Miloni et la grand-mère ( Farrukh Jaffar)
Ce sont les personnalités des deux protagonistes qui emportent le film : lui peut-être timide, elle certainement – ils parviennent à se comprendre – le film est en montage parallèle – une ville qui tient lieu de personnage et de décor
Rafi et Miloni dans une rue attendent un taxi
des images fixes, mais du cinéma – ils vont au cinéma ensemble, ils partagent quelque chose sans y parvenir vraiment
ce n’est pas qu’ils ne se comprennent pas mais quelque chose leur échappe
le tout est réalisé avec tendresse, pourtant – on veut la marier, elle aussi, comment faire pour y échapper ? On ne sait pas – quelque chose de chaste et de doux – mais qui ne veut pas fonctionner – qui ne peut pas… Pour Miloni, les parents tiennent pour un mariage arrangé – on connaît les autres parents, on sait comment se marier entre gens de bonne famille
Je me souviens de ce film , Sir (Rohena Gera, 2018) indien tout autant – cette facilité à l’élégance, à la distinction, je ne sais pas ce qu’il y a avec l’Inde (ces temps-ci, mais pas seulement pour ce pays, il y a de quoi être vigilant et se prémunir, se grouper,exister ? que sais-je ? non, je ne sais pas) – mais ce cinéma-là, un peu de comédie, un peu de drame, quelque chose de l’humanité tout entière… il reste qu’il faut vivre
PHOTOGRAPH featuring Sanya Malhotra courtesy of Amazon Studios.
Il y a quelque joie, quelque tendresse, quelques émotions simples – et le reste du monde qui s’y oppose… Tant pis, le film reste tellement doux.
Le Photographe, un film de Ritesh Batra.
(*) Le déroulement de l’actualité influence, par osmose, le cours de ce billet – notamment par les violences qui ont lieu ces jours-ci en Inde (on a visionné le film il y a quelques semaines).

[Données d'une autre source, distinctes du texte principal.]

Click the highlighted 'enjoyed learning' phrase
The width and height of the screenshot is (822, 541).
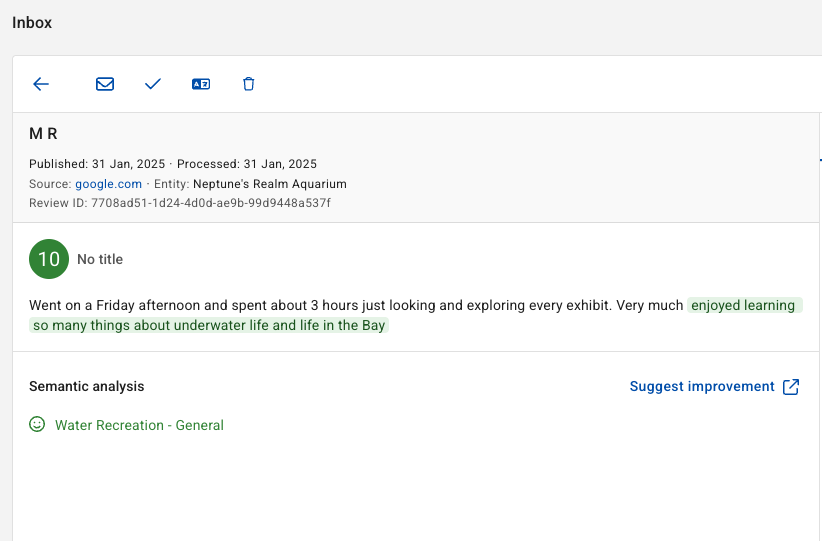click(x=743, y=305)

Il n’est pas spécialement avérés que ces violences nationalistes (couvertes par le pouvoir et singulièrement par le premier ministre dudit pouvoir, Narendra Modi – voir sous le lien, plus haut) aient pour fondements les attentats dont on parle, mais ils y contribuent sans qu’on puisse émettre de doute sur ces contributions. On ne tient pas non plus à créer une ambiance anxiogène ici, mais s’aveugler ne permet pas non plus de comprendre. Ainsi, le système des castes illustré ici est-il aussi issu d’une pratique religieuse, l’hindouisme, laquelle induit contraintes et obligations. Les attentats d’origine musulmane reflètent aussi une revendication religieuse, contre laquelle il semble que le film tente une mise en question. Pour mémoire aussi, l‘attentat à l’hôtel Marriott d’Islamabad (Pakistan) a eu lieu le 20 septembre 2008, les attentas de Mumbay (six lieux de la ville touchés) qui en sont une réplique suivant l’un des tueurs, se sont déroulés du 26 au 29 Novembre 2008 (en Inde, donc).